SOUTH AFRICAN President Thabo Mbeki has defended his "quiet diplomacy" approach in Zimbabwe, saying that "loud diplomacy" was no diplomacy and the Zimbabwe Electoral Commission should be allowed to do its work without undue pressure. Examining criticism of his quiet diplomacy towards Zimbabwe, President Mbeki asked: "What is loud diplomacy? Well, it is not diplomacy, it can’t be." While some countries "may shout", Southern African countries had a responsibility to try to broker an agreement between Zanu-PF and MDC, Mr Mbeki said. He said ZEC should not be rushed into completing its work.

"I am quite certain it would be wrong for us to be shouting at the ZEC," he said.

President Mbeki, however, said his "no crisis" assessment had been misinterpreted, South African radio reported on Thursday.

"This story I said there was no crisis in Zimbabwe . . . I haven’t the slightest clue where it comes from," Mr Mbeki said following a special United Nations Security Council session in New York, where African leaders rejected Western pressure to condemn Zimbabwe’s elections.

Speaking to reporters after the meeting, Mr Mbeki said his declaration in Harare last weekend that there was no crisis was in response to a question about "the elections . . . not about the socio-economic conditions or anything like that".

However, the economic and social problems have largely been a result of illegal economic sanctions imposed by the West — at the instigation of Britain, the European Union and the United States — that have seen lines of credit and balance of payments support from multilateral institutions blocked.

Mr Mbeki, Sadc’s mediator in Zimbabwe, has been under fire in recent days for resisting pressure to condemn Zimbabwe.

President Mbeki’s remarks about "loud diplomacy" appeared aimed at British Prime Minister Gordon Brown, who has been at the forefront of the campaign to demonise Zimbabwe.

There have been indications that the South African leader has been growing increasingly irritated by pressure from Western countries, mainly former colonial power Britain, to take a tougher stance against Zimbabwe.

After attending a conference with Brown in Watford, England, last week, Mr Mbeki was pressed by UK journalists to explain why he was not taking tougher action on Zimbabwe. He retorted: "Zimbabwe is not a South African province, can we agree about that?"

At the Security Council on Wednesday, President Mbeki delivered what media reports called an amazing snub to Brown. Brown had been expected to pressure Mr Mbeki to speak out against Zimbabwe’s polls, but the South African leader cancelled the meeting because of a "diary clash", officials said.

South Africa’s UN ambassador, Mr Dumisani Khumalo, told Times Online that President Mbeki changed the planned meeting with Brown because "he only arrived in the early hours of the morning".

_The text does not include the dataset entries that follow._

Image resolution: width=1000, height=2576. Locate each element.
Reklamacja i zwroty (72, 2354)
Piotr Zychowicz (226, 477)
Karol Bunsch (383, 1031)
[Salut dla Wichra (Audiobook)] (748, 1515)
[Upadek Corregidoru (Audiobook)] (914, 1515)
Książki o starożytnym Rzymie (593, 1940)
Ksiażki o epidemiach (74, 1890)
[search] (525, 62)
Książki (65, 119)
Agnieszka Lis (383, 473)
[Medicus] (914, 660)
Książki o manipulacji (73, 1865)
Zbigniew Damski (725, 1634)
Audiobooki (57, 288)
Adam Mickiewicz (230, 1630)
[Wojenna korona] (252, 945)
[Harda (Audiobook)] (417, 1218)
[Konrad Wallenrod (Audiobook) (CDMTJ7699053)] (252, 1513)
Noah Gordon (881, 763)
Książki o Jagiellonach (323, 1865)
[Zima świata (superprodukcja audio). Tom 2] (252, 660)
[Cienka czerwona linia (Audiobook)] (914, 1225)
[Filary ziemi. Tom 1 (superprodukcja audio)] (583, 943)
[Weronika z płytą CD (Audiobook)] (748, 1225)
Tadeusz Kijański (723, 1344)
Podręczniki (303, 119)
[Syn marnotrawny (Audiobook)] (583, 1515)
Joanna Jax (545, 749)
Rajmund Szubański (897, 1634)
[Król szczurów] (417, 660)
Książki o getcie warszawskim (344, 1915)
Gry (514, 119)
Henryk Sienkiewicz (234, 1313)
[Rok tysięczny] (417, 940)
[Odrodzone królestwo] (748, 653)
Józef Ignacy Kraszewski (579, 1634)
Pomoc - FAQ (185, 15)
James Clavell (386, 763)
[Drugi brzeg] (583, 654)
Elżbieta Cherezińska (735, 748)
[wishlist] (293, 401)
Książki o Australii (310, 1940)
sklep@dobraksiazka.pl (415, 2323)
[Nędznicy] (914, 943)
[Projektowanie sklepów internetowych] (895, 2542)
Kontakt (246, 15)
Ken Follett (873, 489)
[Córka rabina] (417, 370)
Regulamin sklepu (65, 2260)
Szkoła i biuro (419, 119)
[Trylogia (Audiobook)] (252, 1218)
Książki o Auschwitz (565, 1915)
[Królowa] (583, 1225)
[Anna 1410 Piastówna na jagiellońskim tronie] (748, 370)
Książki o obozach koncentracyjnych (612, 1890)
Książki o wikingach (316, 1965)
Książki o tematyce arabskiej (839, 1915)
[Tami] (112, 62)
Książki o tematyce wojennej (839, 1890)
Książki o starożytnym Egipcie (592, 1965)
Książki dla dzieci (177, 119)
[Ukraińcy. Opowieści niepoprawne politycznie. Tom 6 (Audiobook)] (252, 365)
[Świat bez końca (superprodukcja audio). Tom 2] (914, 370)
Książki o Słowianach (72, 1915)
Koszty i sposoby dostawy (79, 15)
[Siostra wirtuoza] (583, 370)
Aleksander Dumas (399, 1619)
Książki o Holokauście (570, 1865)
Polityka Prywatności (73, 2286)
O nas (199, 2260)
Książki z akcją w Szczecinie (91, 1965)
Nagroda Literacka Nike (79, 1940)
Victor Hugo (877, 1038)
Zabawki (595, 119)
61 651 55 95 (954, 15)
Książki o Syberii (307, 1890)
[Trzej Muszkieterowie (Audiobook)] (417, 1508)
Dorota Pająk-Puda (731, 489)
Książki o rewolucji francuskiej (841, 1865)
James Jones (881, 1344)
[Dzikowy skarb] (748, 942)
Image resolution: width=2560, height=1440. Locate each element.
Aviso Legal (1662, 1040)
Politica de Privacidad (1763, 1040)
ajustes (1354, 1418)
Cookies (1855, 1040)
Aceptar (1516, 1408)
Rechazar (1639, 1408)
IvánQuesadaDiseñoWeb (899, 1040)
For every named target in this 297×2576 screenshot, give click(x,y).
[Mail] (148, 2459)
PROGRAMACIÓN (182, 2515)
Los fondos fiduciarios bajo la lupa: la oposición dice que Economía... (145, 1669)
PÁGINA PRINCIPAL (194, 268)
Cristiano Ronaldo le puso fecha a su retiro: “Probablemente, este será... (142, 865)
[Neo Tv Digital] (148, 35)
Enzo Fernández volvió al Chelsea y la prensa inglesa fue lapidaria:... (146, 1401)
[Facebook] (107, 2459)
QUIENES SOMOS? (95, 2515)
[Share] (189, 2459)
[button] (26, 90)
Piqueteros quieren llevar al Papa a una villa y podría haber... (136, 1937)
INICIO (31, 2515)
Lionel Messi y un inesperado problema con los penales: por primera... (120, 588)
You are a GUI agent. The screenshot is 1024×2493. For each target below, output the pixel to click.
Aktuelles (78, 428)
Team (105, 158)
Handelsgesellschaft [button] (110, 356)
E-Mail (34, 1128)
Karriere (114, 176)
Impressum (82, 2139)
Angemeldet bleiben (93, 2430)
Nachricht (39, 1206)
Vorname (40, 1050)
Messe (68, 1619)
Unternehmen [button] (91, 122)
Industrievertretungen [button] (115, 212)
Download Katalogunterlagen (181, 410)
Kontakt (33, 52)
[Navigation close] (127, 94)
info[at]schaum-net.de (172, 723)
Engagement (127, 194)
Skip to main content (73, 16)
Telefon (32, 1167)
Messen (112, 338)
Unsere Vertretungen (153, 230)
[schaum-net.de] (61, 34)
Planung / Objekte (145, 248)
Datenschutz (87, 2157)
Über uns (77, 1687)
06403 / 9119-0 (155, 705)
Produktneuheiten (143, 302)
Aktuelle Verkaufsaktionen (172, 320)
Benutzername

But another South African official said President Mbeki had arrived on time in New York, before 9pm on Tuesday night. After learning of the "clash", Brown cancelled a planned Press conference at the UN Headquarters.

The meeting was replaced by what a British official called a five-10 minute "brush-past" with President Mbeki in a room backstage.

Mr Mbeki, chairing the Security Council summit on African Union-UN co-operation, pointedly made no mention of Zimbabwe.

Stung by Mr Mbeki’s unwavering stance, MDC-T leader Morgan Tsvangirai is now calling on Sadc to replace the South African leader with Zambian President Levy Mwanawasa as mediator in Zimbabwe.

Mr Mwanawasa bowed to Brown’s pressure to call a Sadc Extraordinary Summit to discuss the Zimbabwean elections, but the regional body resolved that ZEC should complete its work while Mr Mbeki should continue to mediate on outstanding issues. — Sapa-DPA-Herald Reporter.